Como cualquier otro día desde que llegué a Valencia me desperté temprano, me embutí en mi traje y devoré mi desayuno rápidamente. Por aquel entonces yo trabajaba como recepcionista en el Gran hotel Nuevo Mundo, que estaba a poco menos de una hora en bicicleta. Así que, como cada mañana desaté el candado de mi Brooks importada desde Inglaterra y partí rumbo al hotel. Como siempre a medio camino me desvié para pasar junto al río Turia, era un camino con el que perdía unos cuantos minutos, pero realmente merecía la pena escuchar el susurro de sus aguas, mientras pedaleaba frenético tratando de recuperar aquellos preciados minutos.

Tras cuarto de hora llegaba a la ciudad de Valencia, estaba llena de vida, en el casco antiguo los vendedores abrían sus puestos y en el mercado cargaban grandes cajas con frutas, verduras y pescados frescos. Mientras, yo, observaba desde la distancia aquel majestuoso hotel, el cual había sido uno de los tantos motivos que habían posicionado a Valencia no sólo como una ciudad industrial, sino como una importante atracción turística.

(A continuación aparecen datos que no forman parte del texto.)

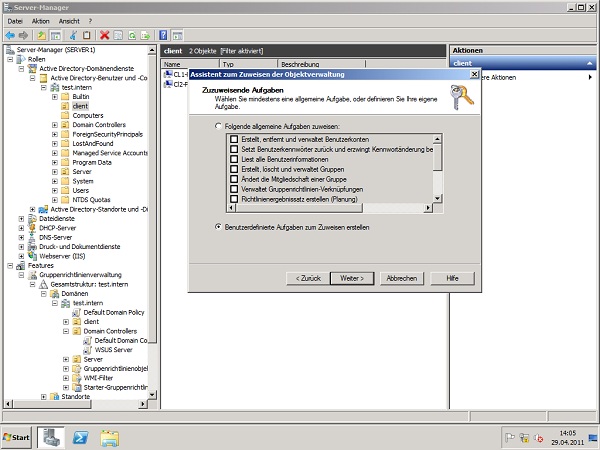Expand the DHCP-Server tree node
The image size is (600, 450).
(22, 227)
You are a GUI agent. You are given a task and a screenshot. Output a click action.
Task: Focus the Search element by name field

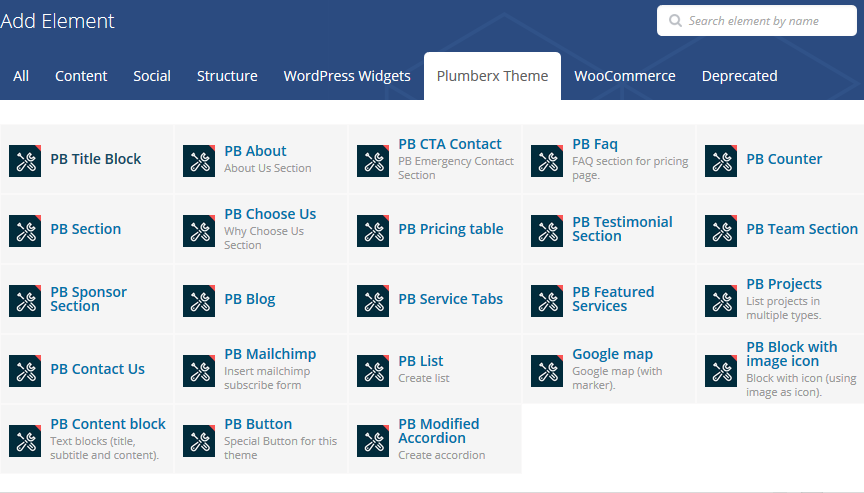(x=765, y=21)
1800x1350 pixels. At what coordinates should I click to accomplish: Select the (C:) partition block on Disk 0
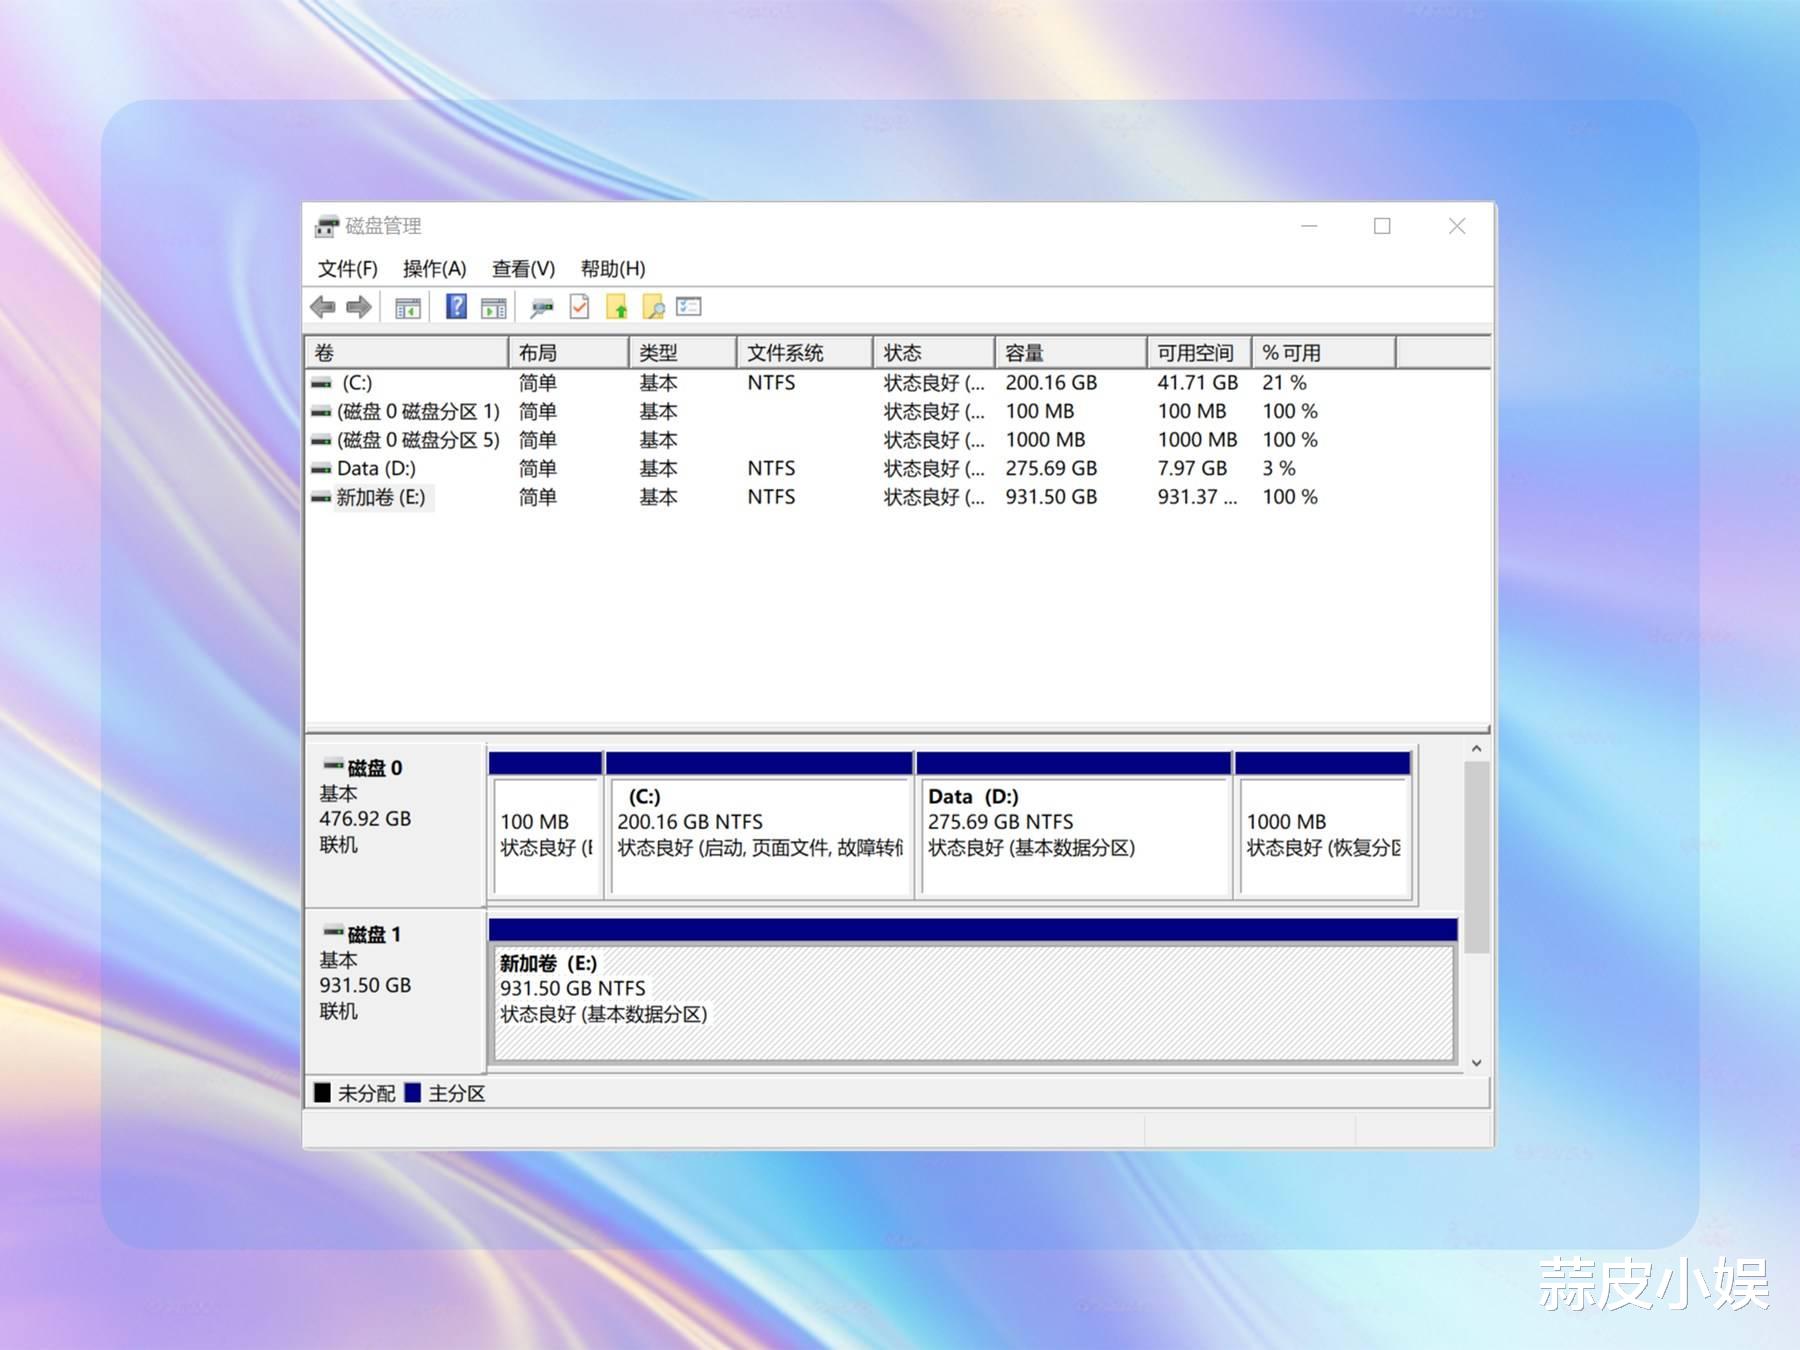coord(759,835)
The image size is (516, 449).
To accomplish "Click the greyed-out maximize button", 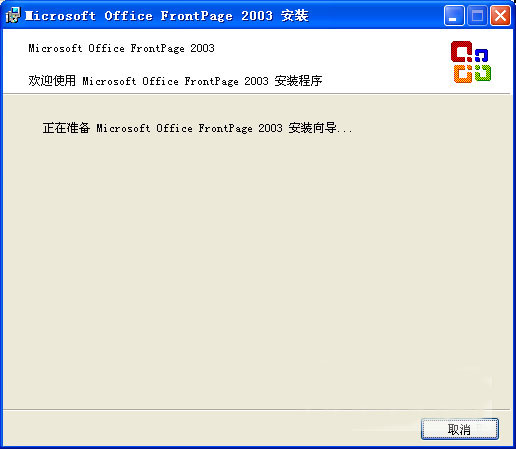I will [477, 16].
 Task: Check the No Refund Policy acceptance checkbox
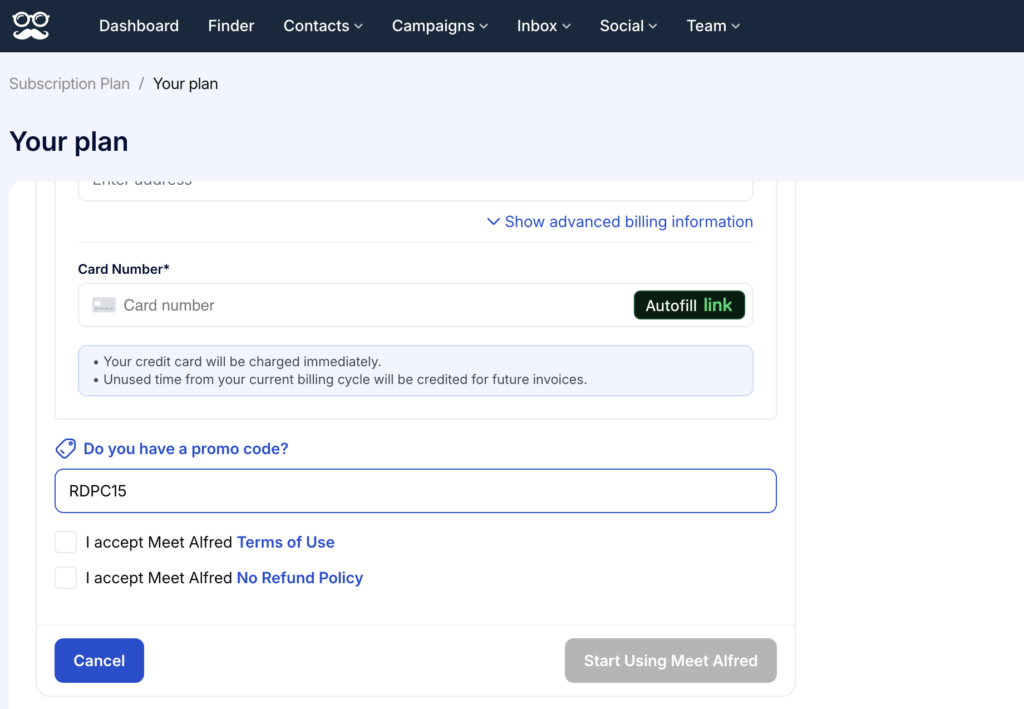(66, 578)
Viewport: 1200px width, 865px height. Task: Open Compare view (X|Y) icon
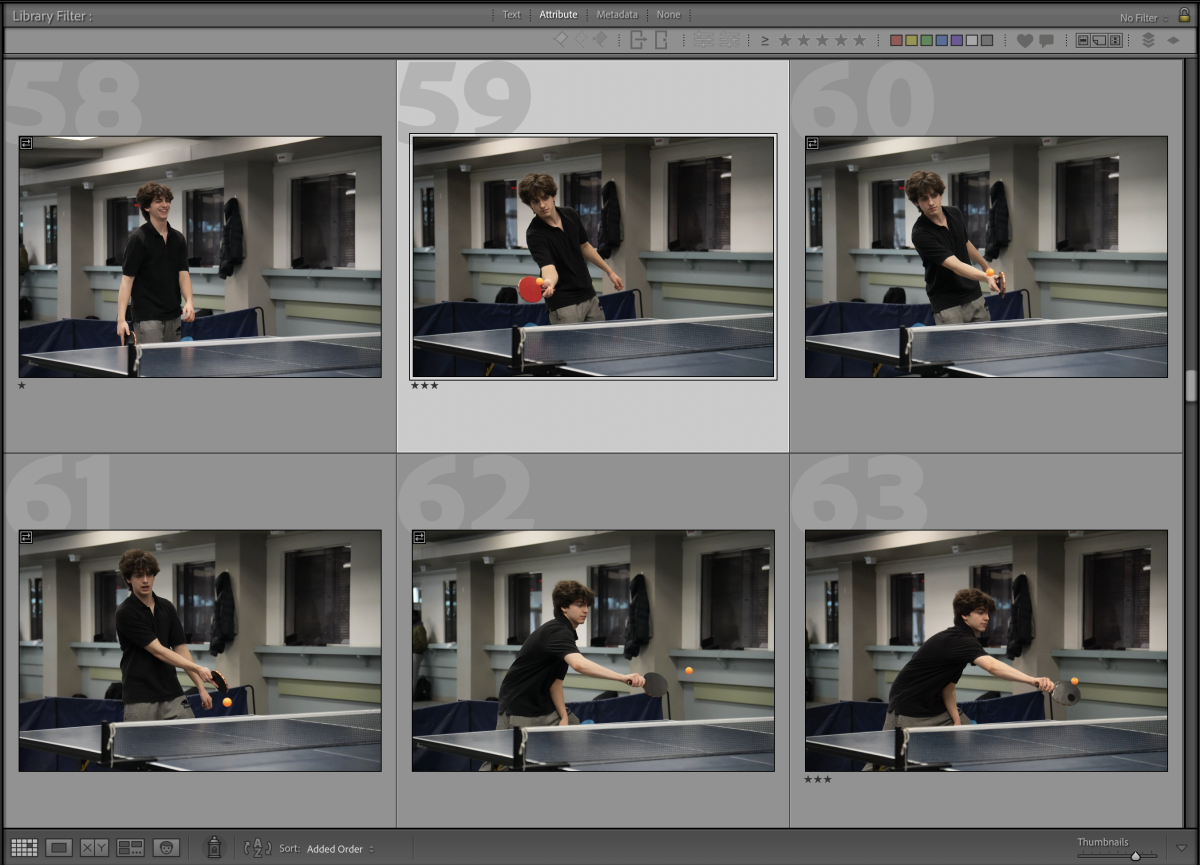tap(94, 848)
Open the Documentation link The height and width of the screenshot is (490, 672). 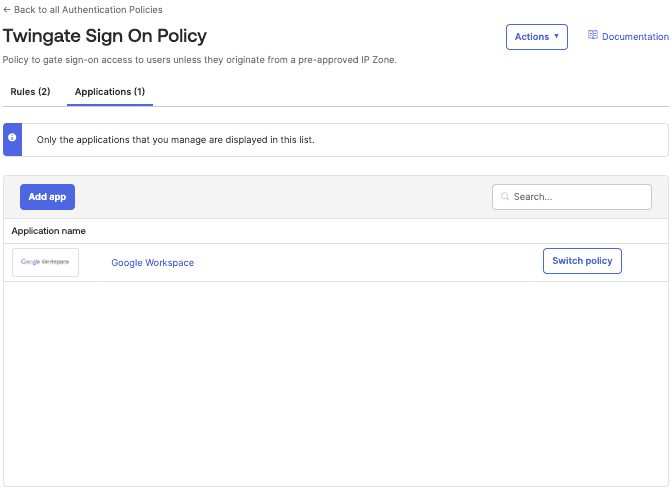click(634, 37)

Al llegar a la entrada del hotel; a la hora exacta, le di un rodeo, hasta llegar a la parte trasera donde había un poste para amarrar las bicicletas, tras ello me adecenté la corbata y acomodé bien mi camisa por dentro del cinturón. Nada más entrar por la puerta trasera escuché un grito:

-Hombre Paco, llegas justo a tiempo, ha habido un problema en la doscientos nueve, al señor Milford todavía no le han subido el desayuno, toma, ponte esto y sube, después podrás volver a tu puesto.

-Ah, buenos días señor Mascarell, ¿Por qué no lo hacen los camareros de piso?

-No discutas chico, están todos ocupados con la boda del señor y la futura señora Abellán, ponte esto y sube esta bandeja lo antes posible.

Ah… por cierto, dígale que el desayuno corre a cuenta de la casa, por las molestias.

Y yo a ritmo de tortuga seguí las indicaciones del señor Mascarell y me pavoneé por el hotel con aquel ridículo sombrero granate y un traje verde botella un par de tallas más grande. Cinco minutos más tarde llegué a la habitación, para mi sorpresa la puerta estaba entreabierta y olía mucho a vino, antes de entrar di un par de golpes a la puerta con mi puño, hasta que me decidí a entrar.

Al señor Milford; un viejo inglés, le habían dado la suite señorial más grande de toda la ciudad, la habitación estaba decorada con multitud de cuadros y piezas de porcelana así como de una amplia selección de muebles victorianos impregnados de una sensación de vieja gloria, y de falsa opulencia. La habitación parecía vacía, las maletas estaban aún sin deshacer, tal cual las había dejado el botones y había por lo menos tres botellas de vino vacías y una carta sobre la mesa; ilegible, debido a una gran mancha negra ocasionada por un tintero derramado. En la habitación contigua se imponía a lo ancho y largo un espeso silencio y entre las patas del sofá se entre veía un calcetín negro con un Agujero en el dedo gordo.

Acto seguido me acerqué y quedé horrorizado, la bandeja salió volando por los aires y yo caí desmayado y permanecí tendido en el suelo, junto al cadáver del señor Milford, una pistola con la empuñadura de nácar blanco y lo que hasta hace unas horas habrían sido los sesos de aquel elegante hombre.